(Stored entries)
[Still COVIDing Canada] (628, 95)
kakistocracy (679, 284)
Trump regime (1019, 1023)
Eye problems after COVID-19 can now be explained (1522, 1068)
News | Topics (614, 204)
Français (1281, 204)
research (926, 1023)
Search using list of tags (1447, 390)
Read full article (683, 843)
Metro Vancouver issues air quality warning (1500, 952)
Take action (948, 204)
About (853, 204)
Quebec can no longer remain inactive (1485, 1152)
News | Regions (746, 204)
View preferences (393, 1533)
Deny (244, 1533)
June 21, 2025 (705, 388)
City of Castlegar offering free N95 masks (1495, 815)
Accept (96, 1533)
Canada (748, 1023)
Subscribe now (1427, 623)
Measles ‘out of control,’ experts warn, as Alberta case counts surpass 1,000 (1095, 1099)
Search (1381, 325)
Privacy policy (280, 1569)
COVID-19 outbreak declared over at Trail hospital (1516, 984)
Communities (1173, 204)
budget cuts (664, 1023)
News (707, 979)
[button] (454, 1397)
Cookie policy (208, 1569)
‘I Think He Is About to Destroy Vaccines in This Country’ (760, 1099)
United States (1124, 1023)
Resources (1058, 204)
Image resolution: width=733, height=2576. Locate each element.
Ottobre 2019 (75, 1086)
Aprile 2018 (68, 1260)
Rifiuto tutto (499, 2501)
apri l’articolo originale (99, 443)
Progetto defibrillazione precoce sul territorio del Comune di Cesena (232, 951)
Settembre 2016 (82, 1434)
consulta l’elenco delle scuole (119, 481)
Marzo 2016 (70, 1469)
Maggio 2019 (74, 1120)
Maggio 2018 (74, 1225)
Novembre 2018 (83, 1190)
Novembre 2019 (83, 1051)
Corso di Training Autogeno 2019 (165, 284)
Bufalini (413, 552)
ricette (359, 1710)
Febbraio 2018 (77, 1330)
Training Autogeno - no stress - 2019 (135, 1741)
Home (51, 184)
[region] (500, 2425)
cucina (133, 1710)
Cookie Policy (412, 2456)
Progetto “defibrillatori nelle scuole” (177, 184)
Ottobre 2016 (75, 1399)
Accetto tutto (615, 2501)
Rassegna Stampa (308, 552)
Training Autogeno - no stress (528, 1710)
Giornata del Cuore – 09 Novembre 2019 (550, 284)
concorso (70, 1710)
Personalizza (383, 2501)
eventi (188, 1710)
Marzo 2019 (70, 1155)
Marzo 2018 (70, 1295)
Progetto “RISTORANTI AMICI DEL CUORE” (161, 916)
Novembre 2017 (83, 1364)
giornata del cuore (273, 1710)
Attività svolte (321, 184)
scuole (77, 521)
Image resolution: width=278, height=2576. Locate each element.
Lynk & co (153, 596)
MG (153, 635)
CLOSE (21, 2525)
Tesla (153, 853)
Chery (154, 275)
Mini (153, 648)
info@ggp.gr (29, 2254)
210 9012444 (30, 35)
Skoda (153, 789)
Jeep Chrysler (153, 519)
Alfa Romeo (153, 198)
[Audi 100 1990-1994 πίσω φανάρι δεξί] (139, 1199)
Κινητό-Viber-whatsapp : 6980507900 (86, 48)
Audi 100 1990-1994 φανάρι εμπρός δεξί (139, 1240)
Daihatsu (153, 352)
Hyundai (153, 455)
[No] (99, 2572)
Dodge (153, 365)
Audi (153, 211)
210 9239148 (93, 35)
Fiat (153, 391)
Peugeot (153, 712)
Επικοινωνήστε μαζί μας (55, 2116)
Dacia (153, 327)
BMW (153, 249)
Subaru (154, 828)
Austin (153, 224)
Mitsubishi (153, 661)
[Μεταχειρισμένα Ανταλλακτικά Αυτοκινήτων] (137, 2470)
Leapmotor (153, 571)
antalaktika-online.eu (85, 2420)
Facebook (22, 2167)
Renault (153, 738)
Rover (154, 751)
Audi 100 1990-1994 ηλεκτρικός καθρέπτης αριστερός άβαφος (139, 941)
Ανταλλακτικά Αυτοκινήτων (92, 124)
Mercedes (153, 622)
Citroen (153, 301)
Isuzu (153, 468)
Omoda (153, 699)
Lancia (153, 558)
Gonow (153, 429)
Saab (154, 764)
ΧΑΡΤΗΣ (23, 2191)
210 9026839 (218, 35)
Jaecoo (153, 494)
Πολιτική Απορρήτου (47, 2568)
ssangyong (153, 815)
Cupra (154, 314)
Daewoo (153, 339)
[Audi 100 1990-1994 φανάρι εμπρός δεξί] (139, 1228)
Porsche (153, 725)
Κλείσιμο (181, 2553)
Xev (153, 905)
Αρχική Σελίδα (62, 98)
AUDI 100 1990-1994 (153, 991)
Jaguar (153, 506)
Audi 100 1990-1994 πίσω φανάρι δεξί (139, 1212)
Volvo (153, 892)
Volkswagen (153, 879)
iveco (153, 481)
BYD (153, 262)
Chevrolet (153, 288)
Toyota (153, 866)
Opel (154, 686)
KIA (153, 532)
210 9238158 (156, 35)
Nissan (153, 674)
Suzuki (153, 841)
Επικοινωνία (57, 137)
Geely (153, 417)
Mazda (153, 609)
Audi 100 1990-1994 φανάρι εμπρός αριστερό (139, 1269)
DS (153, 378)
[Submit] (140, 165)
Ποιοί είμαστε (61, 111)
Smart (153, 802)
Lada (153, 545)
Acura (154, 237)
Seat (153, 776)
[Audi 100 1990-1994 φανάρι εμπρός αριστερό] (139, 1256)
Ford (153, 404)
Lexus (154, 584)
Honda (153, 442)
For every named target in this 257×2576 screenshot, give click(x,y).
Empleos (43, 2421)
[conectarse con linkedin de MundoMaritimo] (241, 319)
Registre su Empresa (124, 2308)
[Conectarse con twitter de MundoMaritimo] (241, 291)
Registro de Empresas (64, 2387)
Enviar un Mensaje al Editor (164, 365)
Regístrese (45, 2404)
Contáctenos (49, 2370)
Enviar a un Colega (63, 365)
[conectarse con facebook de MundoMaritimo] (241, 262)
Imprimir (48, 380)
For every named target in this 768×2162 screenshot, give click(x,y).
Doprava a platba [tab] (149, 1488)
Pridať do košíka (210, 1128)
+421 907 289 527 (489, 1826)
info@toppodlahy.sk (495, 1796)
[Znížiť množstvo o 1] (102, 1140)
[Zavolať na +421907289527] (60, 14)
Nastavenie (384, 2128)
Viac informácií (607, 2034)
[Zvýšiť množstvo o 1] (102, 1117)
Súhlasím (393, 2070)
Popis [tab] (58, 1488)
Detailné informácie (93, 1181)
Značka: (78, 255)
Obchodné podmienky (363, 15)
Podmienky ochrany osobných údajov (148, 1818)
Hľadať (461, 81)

## About this exercise
In the records, locate each line holding the string "height" and copy it.

## Answer area
Image resolution: width=733, height=2576. Locate each element.
Image resolution: width=278, height=2576. Locate each element.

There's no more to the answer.